Time, HTML5 and Google Search results

Came across a Google oddity while testing out a few search terms from my website (we all do it, right?)

The article in question is about WordPress search, which I wrote on September 1st 2010. This is how it appears in Google search listings:

Google search result excerpt; publication date is 9 Jan 2010

Google search result excerpt; publication date is wrong

Which is strange, considering the date I wrote it. Here’s how it appears on my blog:

How the publication date is shown on my blog: 01/09/10

01/09/10 means 1 September 2010 in the UK

Of course, 01/09/10 means different things to different people; if you’re in the US it does indeed mean 9th January 2010, while in the UK it means 1st September 2010.

Fair enough, you might think—you can’t expect Google to guess the author’s intention (after all, the document’s declared language is en-us). However, there’s a little bit more going on here than meets the eye. Here’s the relevant HTML:

<time datetime="2010-09-01T20:03:05+00:00" pubdate>01/09/10</time>

Note the datetime. This value isn’t open to intepretation, and it’s ‘machine readable’. It’s telling the machine (in this case the Google search robot) that the article was published on the September 1st 2010 at 3 minutes and 5 seconds past 8 in the evening (see the wonderful Dive Into HTML5 for an explanation on how time works).

So what’s happening?
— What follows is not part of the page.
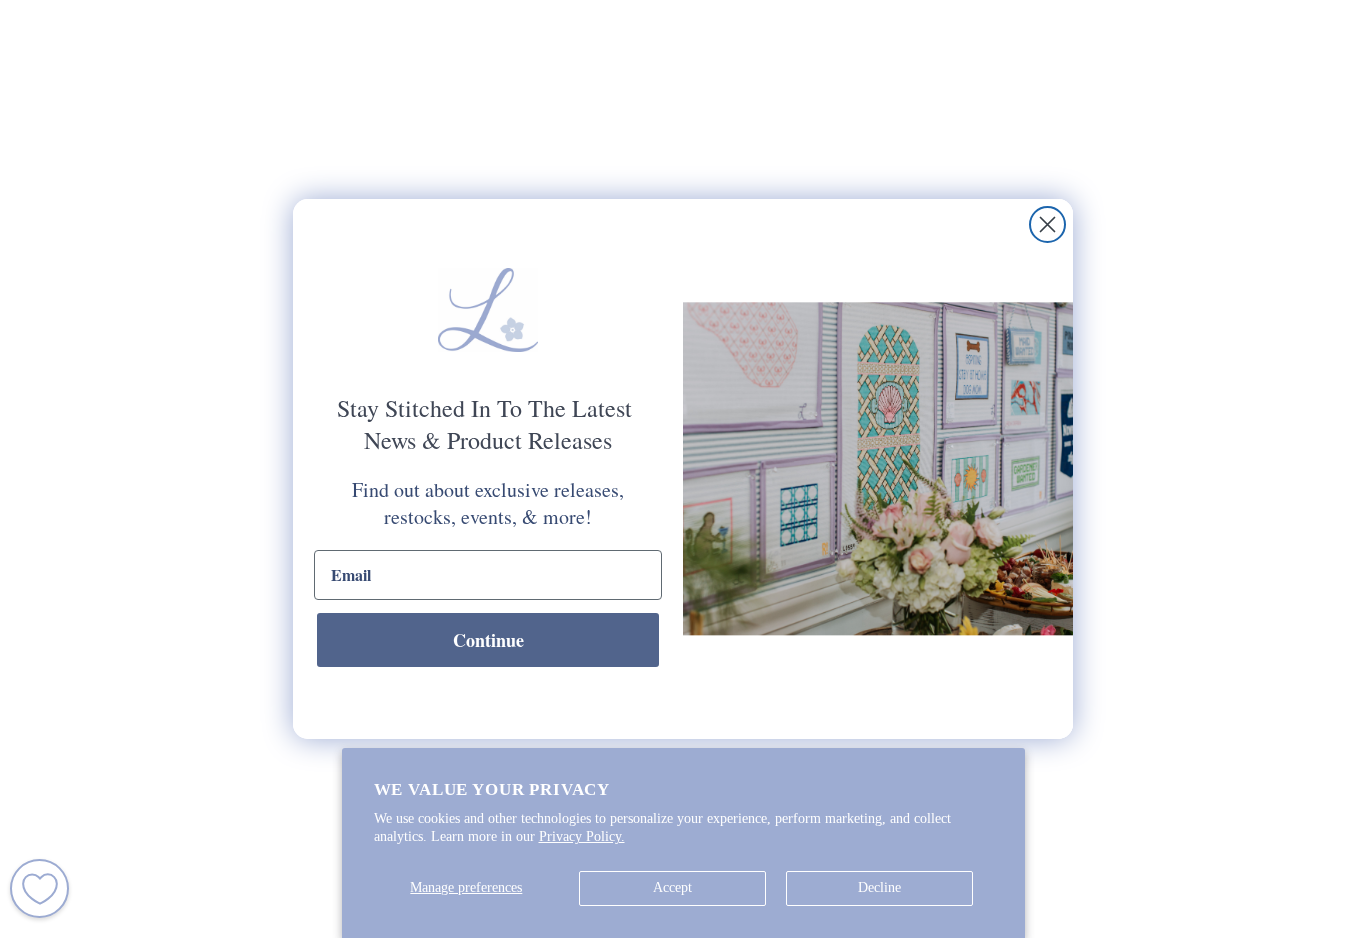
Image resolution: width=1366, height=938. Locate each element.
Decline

As far as I can work out, it’s one (or a combination) of:

  • Google doesn’t recognise time
  • Google doesn’t read datetime
  • Google reads human dates but not machine dates
  • Google respects the document’s language setting and interprets a human date accordingly
  • Google ignores the document’s language setting and interprets dates as American dates

Obviously this is unimportant in the scheme of things, but it’s interesting to see what would happen if I marked up the publication date using hatom. Would Google read the time in the title?

It’s also worth taking a look at Florent’s time and HTML 5 article and his test page.
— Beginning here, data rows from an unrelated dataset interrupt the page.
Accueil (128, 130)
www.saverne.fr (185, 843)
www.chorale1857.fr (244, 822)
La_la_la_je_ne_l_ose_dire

5 thoughts on “Time, HTML5 and Google Search results

  1. Jamie, Baymard Institute

    Google do claim to support Microdata, and specifically mention time with the datetime-attribute (as used on your site) as an example in their documentation: http://www.google.com/support/webmasters/bin/answer.py?answer=176035

    Could be a bug..

    On a related note, “01/09/10″ is not only a problem for Google, it’s also a problem for humans. The order differs from country to country, and website to website (even websites from the same country mix this up), and there’s no way to tell which is which until you find a date between 13-31.

    I usually tend to go for spelling out the month name in abbreviated form: “Sep 1, 10″. It’s unambiguous and virtually the same length (only a couple of extra characters).

    PS. the new design is great.

  2. Leon Post author

    Thanks for the comment, Jamie.

    Yes, thought it was odd. Google isn’t actually at the stage of making firm statements about how it’ll use microdata, so it’s all a bit shot in the dark. I’m guessing that it reads microformats more readily, though, as they’ve been established a while.

    Agree about the confusing ‘human’ date. I went with a numeric format when I had post titles and dates on the same line as it saved space; I’m British, so dd/mm/yy makes more sense. I’ll change it to text.

    I’m quite happy with this design (I change about once a month), especially with the fact that it works on a normal mobile phone with no javascript or separate website.

  3. Mark

    I got to admit I find this quite annoying!

    I have a website with news post which display the post date – in UK date format. This is interpreted by Google as US date format which makes my news look about a year old.

    eg. 01/12/2010 is changed to 12/01/2010

    I’m surprised Google haven’t put something into their webmaster tool to allow you to tell Google what timezone your site is in. Or maybe even the robot.txt file could do this.

    Would be great to get this solved – Google?

  4. Leon Post author

    Thanks for your comment, Mark. I think it’s fair enough to assume a US date if there’s no supporting information within the document; perhaps the declared lang or a meta tag would be enough. But datetime really should be supported.

  5. SteveST

    One day Google will recognise the HTML5 time element and act accordingly. But it has to be said that they often seem incapable of even writing valid code for their own pages. I just ran their Advanced Search page (UK version) through W3C, and discovered with a mixture of horror and hilarity that it doesn’t even have a doctype declaration (and it’s still HTML4, to boot) – LOL!!!